Avec 3 déménagements, ces 30 ans d’existence n’ont cependant pas été un long canal tranquille. Oui nous nous autorisons une version dérivée de l’expression « un long fleuve tranquille », le Magasin 4 n’étant jamais parti bien loin des rives du canal traversant Bruxelles. Après un bail locatif d’une quinzaine d’années à la Rue du Magasin… n°4, c’est ensuite à l’Avenue du Port, en face de Tour & Taxis, que le Magasin 4 trouve refuge jusqu’en 2021. Le projet de rénovation urbaine de ce quartier contraint ensuite ce dernier à se trouver un nouveau point de chute. Et c’est du coté d’Anderlecht, dans une friche industrielle aux airs de no mans land que l’équipe en place continue alors à sévir, et ce malgré une situation dans la ville bien moins attractive et facile d’accès qu’auparavant, la zone étant notamment peu desservie par les transports en commun. Arrive ensuite le mois de septembre de cette année : le Magasin 4 revient du coté de Tour & Taxis avec cette fois une infrastructure qui ne devrait plus être soumise aux aléas de l’immobilier puisque la salle devient propriétaire de son nouveau bâtiment construit à la rue de l’Entrepôt, de quoi se garantir un avenir plus certain et serein.

N’ayant pas pu être présents à l’inauguration, il était grand temps pour nous d’aller découvrir ce nouveau lieu où la célèbre pancarte « INTERDICTION DE CRACHER » continue à trôner fièrement au mur dans le hall d’entrée. En cet automnale mardi soir d’octobre, c’est en effet la venue de la productrice suisso-canadienne CAMILLA SPARKSSS qui a suscité notre attention. Une fois sur place, nous constatons qu’il Il n’a pas fallu attendre un mois depuis l’ouverture pour que les murs et couloirs de la salle et des toilettes (zone hautement stratégique) soient déjà copieusement recouverts de stickers en tout genre. Ouf, l’âme du Magasin 4 est préservée, toute comme le cadre brut mais malgré tout accueillant et décontracté du lieu avec un tarif au bar qui est franchement amical. La Chimay Bleue à 4 euros en est le plus dangereux exemple.

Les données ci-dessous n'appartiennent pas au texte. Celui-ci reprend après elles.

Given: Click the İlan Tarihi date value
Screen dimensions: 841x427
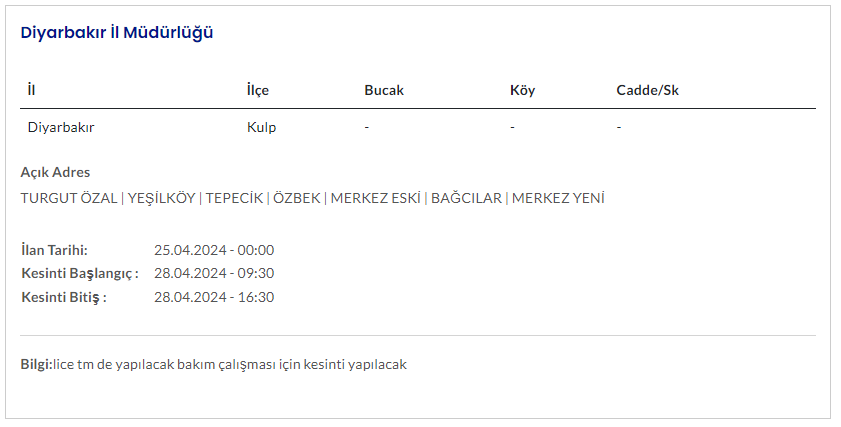Looking at the screenshot, I should [214, 250].
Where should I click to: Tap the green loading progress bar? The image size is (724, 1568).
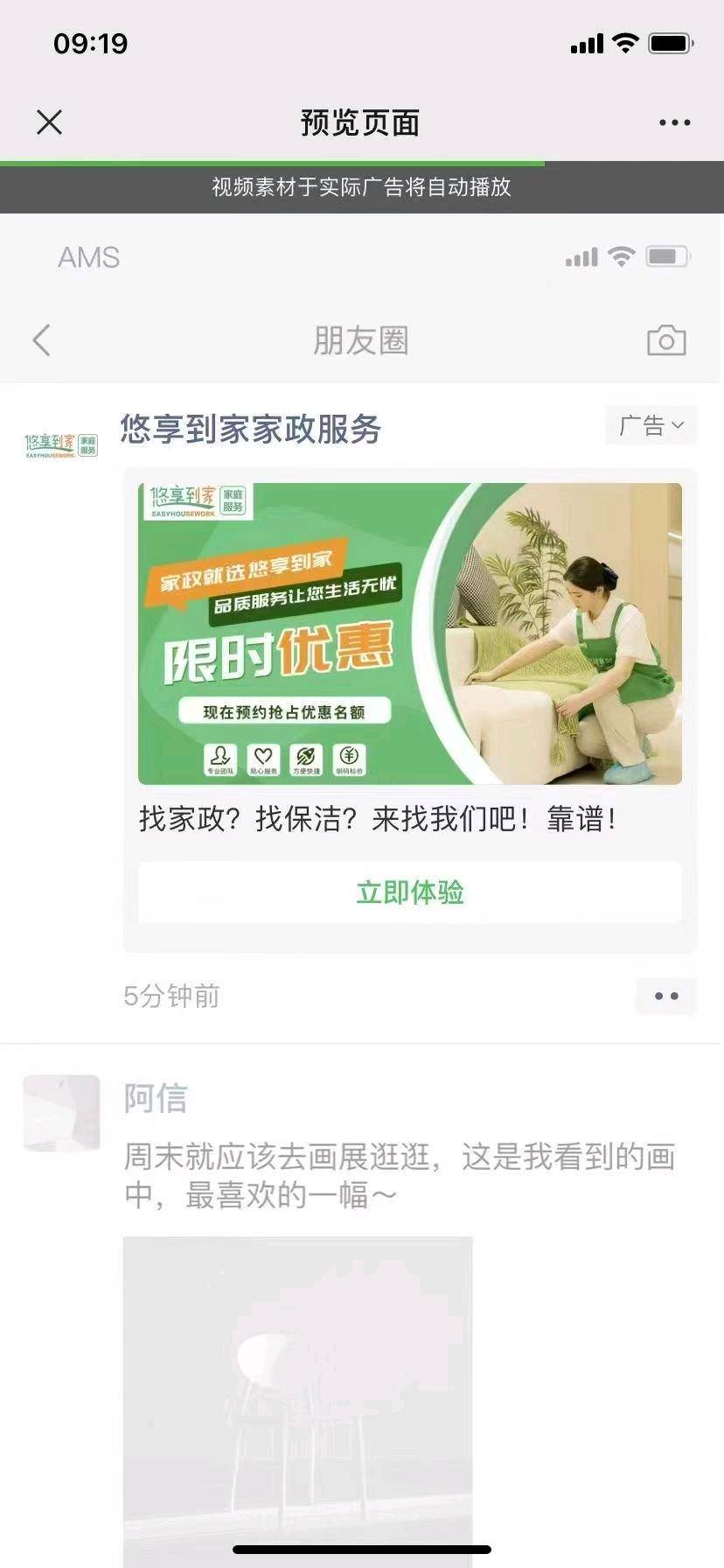(x=272, y=163)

En première partie on retrouve un artiste énigmatique dont le projet musical se nomme MORTÒRI, proposant un mix aux accents de variété italienne (chanté dans un dialecte… italien) langoureuse sur fond de synthés faussement féeriques et de rythmiques plus électros et sombres. Déroutant au premier abord, la sauce prend finalement assez bien. Le garçon, aux airs de biker, est accompagné d’une musicienne déguisée en squelette. Halloween avant l’heure en quelques sortes. Les quelques lignes de basses qui transpirent le post-punk et la new wave viennent enrober l’ensemble pour le rendre définitivement aussi chaleureux que sombre à la fois. Et allant là où on ne l’attend pas, c’est dans un final noisy qui tabassent durement que le garçon et son squelette achèvent leur set.

Les premiers rangs se sont resserrés lorsque CAMILLA SPARKSSS monte sur scène et prend place derrière son attirail musical composé de vrais platines à vinyles, d’un synthétiseur, de plusieurs pédales d’effets et de toute une série de boutons et de câbles emmêlés. Un joli poste de pilotage old-school en quelques sortes, sans oublier un pied de micro. Après le titre d’intro, « Holy Shit », et ses sonorités de synthétiseur en fin de vie, la demoiselle se retrouve au four et au moulin, s’occupant à la fois de jouer avec ses vinyles et ses platines tout en allant poser ses doigts sur les touches de son synthés et sur les multiples boutons de ses machines, à tourner dans un sens ou dans l’autre selon l’effet sonore souhaité. Et pour être certaine de toute faire par elle-même, elle saisit également régulièrement le micro mis à sa disposition pour éructer et chanter des paroles le plus souvent scandées dans un esprit assez punk.
Là où dans d’autres concerts ou set électronique des temps morts et silencieux entre deux titres seraient perçu comme une faute de goût ou une hérésie, ceux-ci trouvent ce soir un sens particulier car Camilla Sparksss prend le temps de changer les vinyles sur ses platines entre chaque titre. Loin d’elle l’idée de jouer avec des samples ou des bandes pré-enregistrées si l’humain peut les gérer en live. Il en découle une prestation frénétique et visuellement intense, offrant aux spectateurs quelque chose évoluant quelque part entre DJ set et concert électro-rock aux textures aussi rugueuses que synthétiques.

Musicalement, on est effectivement quelque part par là aussi : électronique, dark wave, post-punk, indus, et autres dérivés issus d’expérimentations sonores diverses. On y découvre même un titre aux influences franchement orientales mais celles-ci ayant été passées dans un fameux transformateur électronique. La majorité des titres joués ce mardi soir sont issus d’ « Icu Run », dernier album en date de la productrice, avec une belle variété musicale et d’influences. Le concert ne s’enfonçant donc jamais dans l’uniformité et la monotonie. Et c’est finalement tout à l’image de la discographie de Camilla Sparkss : pleine de reliefs et prenant des visages multiples selon les moments, histoire de rendre l’équation impossible pour les spécialistes de la classification des artistes dans des bulles de styles et de genres bien établis.